Jean Grolier de Servières, viscount d'Aguisy (1489-90 – 22 October 1565) was Treasurer-General of France and a famous bibliophile. As a book collector, Grolier is known in particular for his patronage of the Aldine Press, and his love of richly decorated bookbindings.

Grolier was born in Lyon; he encouraged the belief that he was older than seems plausible given the marriage of his parents in 1485, resulting in 1479 often being given as his date of birth. Based on recently discovered documentary evidence from July 1527, when he gave his age as 37 in legal proceedings, he is now regarded as born in 1489-90. His family was of Italian origin, from Verona, but was based in Lyon where Étienne Grolier, Grolier's father, was a wealthy merchant who also held a government post as a tax collector. His mother was Antonia Esbauda; there were four daughters of the marriage, but Jean was their only son. In 1506 Étienne obtained, probably by purchase, the post of Treasurer-General of Milan, then held by the French. Jean Grolier was to inherit this office at the age of 19 or 20 on his father's death in Milan in 1509. Grolier still owned the family house in Lyons in 1536, though he had not lived there as an adult.

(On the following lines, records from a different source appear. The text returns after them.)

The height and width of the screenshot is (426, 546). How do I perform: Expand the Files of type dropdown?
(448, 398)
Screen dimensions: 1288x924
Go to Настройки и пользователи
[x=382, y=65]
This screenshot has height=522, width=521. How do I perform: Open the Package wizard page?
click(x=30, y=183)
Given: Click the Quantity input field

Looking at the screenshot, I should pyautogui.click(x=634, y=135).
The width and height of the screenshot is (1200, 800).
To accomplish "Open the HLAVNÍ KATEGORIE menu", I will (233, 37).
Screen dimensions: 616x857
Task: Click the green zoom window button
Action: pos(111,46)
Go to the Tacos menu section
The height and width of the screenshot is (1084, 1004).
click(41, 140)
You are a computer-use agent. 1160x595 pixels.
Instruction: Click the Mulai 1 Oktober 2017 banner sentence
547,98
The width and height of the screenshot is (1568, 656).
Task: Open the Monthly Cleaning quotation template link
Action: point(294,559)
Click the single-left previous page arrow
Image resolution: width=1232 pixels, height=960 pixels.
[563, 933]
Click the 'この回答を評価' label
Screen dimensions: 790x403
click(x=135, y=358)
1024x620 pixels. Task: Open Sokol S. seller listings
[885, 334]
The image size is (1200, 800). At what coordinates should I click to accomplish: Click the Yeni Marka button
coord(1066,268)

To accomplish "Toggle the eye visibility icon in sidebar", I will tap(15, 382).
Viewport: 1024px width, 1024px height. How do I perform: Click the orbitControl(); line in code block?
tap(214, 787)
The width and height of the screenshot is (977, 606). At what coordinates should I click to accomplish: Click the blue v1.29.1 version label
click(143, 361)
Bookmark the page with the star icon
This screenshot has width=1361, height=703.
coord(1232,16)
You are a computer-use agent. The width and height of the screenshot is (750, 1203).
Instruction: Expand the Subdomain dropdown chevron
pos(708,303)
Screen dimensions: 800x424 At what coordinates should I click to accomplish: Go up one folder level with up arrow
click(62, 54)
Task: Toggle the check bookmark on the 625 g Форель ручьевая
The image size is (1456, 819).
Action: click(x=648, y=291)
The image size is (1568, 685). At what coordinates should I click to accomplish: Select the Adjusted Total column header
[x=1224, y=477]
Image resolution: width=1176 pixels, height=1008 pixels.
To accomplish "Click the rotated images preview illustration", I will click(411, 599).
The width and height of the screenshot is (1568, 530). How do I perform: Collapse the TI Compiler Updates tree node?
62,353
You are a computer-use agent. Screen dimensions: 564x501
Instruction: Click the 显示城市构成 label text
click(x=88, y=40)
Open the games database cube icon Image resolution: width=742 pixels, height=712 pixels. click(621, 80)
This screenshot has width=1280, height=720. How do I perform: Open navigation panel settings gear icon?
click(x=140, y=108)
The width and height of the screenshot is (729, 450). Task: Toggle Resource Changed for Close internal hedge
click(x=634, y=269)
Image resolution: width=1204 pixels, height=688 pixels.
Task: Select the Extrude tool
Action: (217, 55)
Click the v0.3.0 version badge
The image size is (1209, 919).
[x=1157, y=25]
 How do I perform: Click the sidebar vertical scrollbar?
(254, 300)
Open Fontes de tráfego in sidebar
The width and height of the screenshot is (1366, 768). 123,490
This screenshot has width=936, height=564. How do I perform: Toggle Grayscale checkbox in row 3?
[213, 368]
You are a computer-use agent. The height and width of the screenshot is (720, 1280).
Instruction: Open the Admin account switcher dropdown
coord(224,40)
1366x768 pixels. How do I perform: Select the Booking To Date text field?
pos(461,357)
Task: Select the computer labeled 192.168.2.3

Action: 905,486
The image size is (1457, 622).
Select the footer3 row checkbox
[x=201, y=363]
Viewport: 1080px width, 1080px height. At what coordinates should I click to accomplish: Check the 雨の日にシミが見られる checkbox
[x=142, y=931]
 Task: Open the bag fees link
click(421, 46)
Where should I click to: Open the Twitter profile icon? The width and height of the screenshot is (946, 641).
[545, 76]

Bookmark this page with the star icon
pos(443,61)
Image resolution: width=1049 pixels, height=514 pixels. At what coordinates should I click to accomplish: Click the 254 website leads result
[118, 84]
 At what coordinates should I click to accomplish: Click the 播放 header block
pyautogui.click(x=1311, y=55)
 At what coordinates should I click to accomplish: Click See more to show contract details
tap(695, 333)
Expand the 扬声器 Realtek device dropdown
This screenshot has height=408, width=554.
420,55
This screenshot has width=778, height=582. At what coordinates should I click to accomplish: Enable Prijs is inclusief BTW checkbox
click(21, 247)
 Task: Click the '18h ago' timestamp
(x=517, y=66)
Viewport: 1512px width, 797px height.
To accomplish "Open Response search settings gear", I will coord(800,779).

In 1508 Jean Grolier was a secrétaire du roi ("secretary to the king" - a junior aide in today's terminology) who had to accompany Louis XII and his court around France. His studies continued under the Renaissance humanist Gaspar Argilensis (or Gaspar d'Argile), who dedicated his edition of Suetonius to Grolier (Lyons 1508). Grolier was in Milan as treasurer from 1509 (at least) until the French were expelled in June 1512, and then returned with the French army, now under François I, in 1515 and remained until they were again thrown out in 1521, after the disaster of the Battle of Pavia, when he returned to France.

In his second period in Milan he was at the centre of a humanistic literary circle, and met Aldus Manutius, printer of so many of his books, when he visited from Venice, probably in 1511. There is no evidence Grolier went to Venice, as is sometimes claimed. Many works were dedicated to him, and several letters to and from his circle survive, including ones from Erasmus.